We battle with owners who say we’re going to Hilton, Hyatt, etc, whereas before they didn’t necessarily want the big brands. But now those chains are offering soft brands – it’s ridiculously expensive but hey they got them. And of course at the other end is to pick up a tech-and-plug and you have a channel manager; it is so simple to pick up OTA business these days. We still occupy the middle ground, from hard branding on the one end to simple plug-in on the other.

The battle is the quality of service you deliver. Some hotels think they’ve figured out the technology but often they haven’t figured out the sales. It’s great to have an engine, but if you aren’t pushing business through that engine, you’re doing only half the work.

Do you consider chains your competition now rather than the other representation companies?
There are still a number of us. There are opportunities for hotels to stay independent, so while the other representation companies are still competitors they are also partners. We are all trying to protect the individual ideal against the encroachment of the big boys.

It’s going to be down to who’s giving the best value at the right price. We think the combined organisation with ALHI  (Associated Luxury Hotels International, whose parent Associated Luxury Hotels bought Worldhotels in February from Boston-based private equity firm Battery Ventures) is going to give us an edge in a number of areas that will sit well with some hotels. Relais & Chateaux for instance has a certain profile; they have an F&B niche. We have done well in city hotels, even though we have resorts. Our sweet spot is business travel although we also have a lot of leisure.

How is the new parent good for you and your members?
ALHI is a good fit as they also deal with independents and are hotel people (ALHI describes itself as a global sales organisation dedicated to the meeting and incentive marketplace, handling global sales services for over 250 luxury level hotels and resorts primarily in the US.) Battery Ventures was more technology focussed; they had sold Trust and Nexus to Sabre and we didn’t fit in with their strategy.

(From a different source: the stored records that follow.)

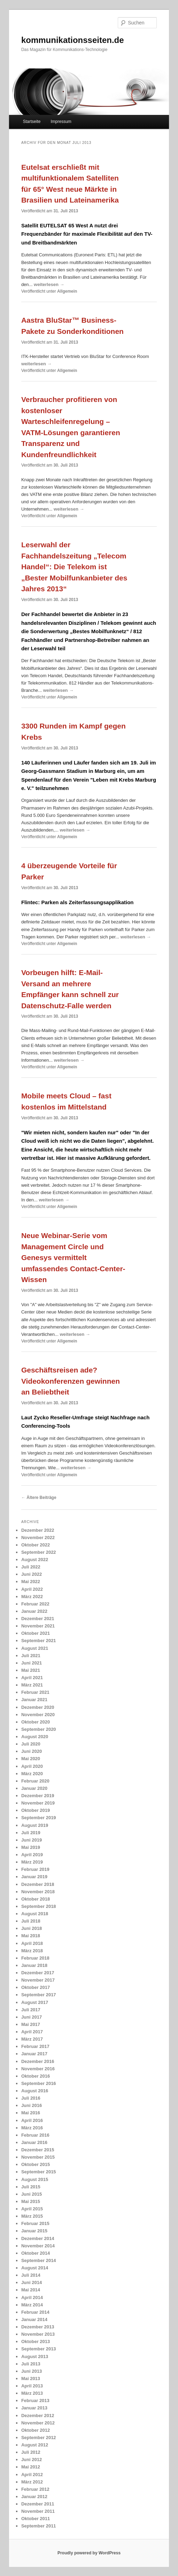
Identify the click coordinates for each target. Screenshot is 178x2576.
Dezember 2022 (37, 1530)
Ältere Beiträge (38, 1497)
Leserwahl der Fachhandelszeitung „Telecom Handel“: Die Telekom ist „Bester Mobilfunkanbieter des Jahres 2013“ (74, 567)
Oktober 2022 (35, 1544)
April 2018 (32, 1943)
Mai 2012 (30, 2466)
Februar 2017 (35, 2046)
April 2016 (32, 2120)
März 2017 (32, 2039)
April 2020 (32, 1766)
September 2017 (38, 1994)
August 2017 (34, 2002)
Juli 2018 (30, 1921)
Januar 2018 (34, 1965)
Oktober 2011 (35, 2518)
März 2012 (32, 2481)
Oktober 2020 (35, 1722)
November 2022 (38, 1537)
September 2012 (38, 2437)
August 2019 (34, 1825)
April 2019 (32, 1854)
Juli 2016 (30, 2098)
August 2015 (34, 2179)
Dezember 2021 (37, 1618)
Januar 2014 (34, 2319)
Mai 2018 (30, 1935)
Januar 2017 (34, 2053)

Already, ALHI is generating leads for us. They have clients that they can’t place in their own portfolio so they pass those leads to us. As well, ALHI has a programme called Global Luxury Alliance and we’ve picked 50 or so of our hotels that fit the criteria to join this alliance so they will now benefit from the resources and expertise of ALHI’s sales team.

What’s the criteria?
They have to be luxury, upper end members, and if they have meeting facilities and are in destinations ALHI believes has the demand, we put out an invitation to them.

But all this gets bigger than meetings and incentives. Between us, we have 150-odd sales people and 600 hotels. One of the things we’re looking at is what services can we add that will benefit both organisations and members? Within the parent group, we’re evolving some ideas, for example, enlarging our loyalty programme Peak Points to potentially include ALHI hotels. We want to strengthen our proposition to give members more than what they were getting before, while ALHI is looking for a way to broaden their offerings to their hotels and their global footprint.

You were appointed CEO of Worldhotels last December. What is your mission?
To strengthen the brand. I see our World Luxury collection becoming a bigger element of what we do. I also see us developing a stronger meetings portfolio because of the opportunity we now have. I see our loyalty programme becoming a massive plus for our hotels.

Our mission has always been empowering true independence. So the question we always ask is what services do our hotels need in order to be successful? New services which we are not thinking of at the moment will emerge as we partner ALHI; the scale we have now will help us to accelerate this much faster than before.